X-linked nephrogenic diabetes insipidus (NDI) is a hereditary disorder characterized by the kidney's inability to respond to the antidiuretic action of the antidiuretic hormone, arginine vasopressin (AVP). As a result, the kidney is unable to concentrate urine or reabsorb the body water passing through the kidney collecting duct. NDI patients experience polyuria (chronic passage of large volumes of urine) and polydipsia (chronic, excessive thirst). Bichet, et al., proposed that the molecular basis of X-linked NDI was a defect in the vasopressin-2 receptor (AVPR2) that prevented AVP from binding with it. AVP must bind with the AVPR2s located in the basolateral membrane of the principal cells of the kidney collecting ducts if the molecular sequence that allows the kidney to concentrate urine and reabsorb body water is to begin.
This molecular sequence is:

  1. AVP binds with AVPR2, which is already coupled to a Gs protein.
  2. This binding stimulates the adenylyl cyclase (AdC) enzyme complex. The stimulated AdC raises levels of the metabolic regulator, cyclic adenosine monophosphate (cAMP).
  3. cAMP, through a process that is not entirely clear, signals water-transporting proteins to travel to and insert themselves in the apical membrane of the principal cells of the kidney collecting duct. These proteins act as channels through which much more water than usual can pass through the apical membrane.
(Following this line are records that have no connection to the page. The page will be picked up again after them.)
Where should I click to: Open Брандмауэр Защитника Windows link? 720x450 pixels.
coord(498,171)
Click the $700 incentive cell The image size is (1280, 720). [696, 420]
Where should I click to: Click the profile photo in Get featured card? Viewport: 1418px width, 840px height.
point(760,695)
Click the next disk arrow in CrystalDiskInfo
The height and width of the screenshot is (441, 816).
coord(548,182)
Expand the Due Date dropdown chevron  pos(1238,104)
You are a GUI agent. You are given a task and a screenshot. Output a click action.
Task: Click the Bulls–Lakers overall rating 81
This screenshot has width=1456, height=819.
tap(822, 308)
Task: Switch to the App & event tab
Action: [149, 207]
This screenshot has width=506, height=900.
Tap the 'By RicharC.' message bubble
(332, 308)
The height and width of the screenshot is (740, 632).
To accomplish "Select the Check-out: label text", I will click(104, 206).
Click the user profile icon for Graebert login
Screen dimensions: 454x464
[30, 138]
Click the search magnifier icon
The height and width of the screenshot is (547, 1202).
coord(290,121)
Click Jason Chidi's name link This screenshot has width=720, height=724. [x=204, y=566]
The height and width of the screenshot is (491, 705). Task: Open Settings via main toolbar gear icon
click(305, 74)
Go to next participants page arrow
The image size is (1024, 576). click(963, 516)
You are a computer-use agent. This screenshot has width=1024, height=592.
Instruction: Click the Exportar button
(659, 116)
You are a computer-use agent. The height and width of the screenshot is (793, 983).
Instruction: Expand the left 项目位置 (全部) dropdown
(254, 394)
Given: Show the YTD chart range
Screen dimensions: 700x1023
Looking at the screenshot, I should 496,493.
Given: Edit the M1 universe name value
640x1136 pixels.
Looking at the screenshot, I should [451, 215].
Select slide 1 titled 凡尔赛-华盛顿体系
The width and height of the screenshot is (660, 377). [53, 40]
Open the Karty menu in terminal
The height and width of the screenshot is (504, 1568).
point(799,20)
This is how the kidney is able to reabsorb water that flows through the collecting ducts and concentrate urine.

There is a breed of mice that have hereditary NDI; however their NDI is not X-linked (i.e. the gene that is responsible for their NDI is not carried on the X chromosome). Also, the molecular mechanism of their NDI differs from X-linked NDI in that, due to a high level of activity of a molecular complex called cAMP-phospodiesterase, the mice are unable to accumulate sufficient amounts of cAMP to signal the water-transporting proteins to travel to and insert themselves in the apical membrane of the collecting duct cells.

Researchers found that two inhibitors of cAMP-phosphodiesterase, Rolipram and Cilostamide, so effectively inhibited cAMP-phosphodiesterase that cAMP was able to accumulate in response to AVP. Mice injected with Rolipram showed more concentrated urine and a correction of their polyuria. Bichet, et al., treated two male X-linked NDI patients with Rolipram, but they showed no improvement in any of the variables tested by the researchers. This suggested that the mouse defect in cAMP breakdown is not present in humans with X-linked NDI.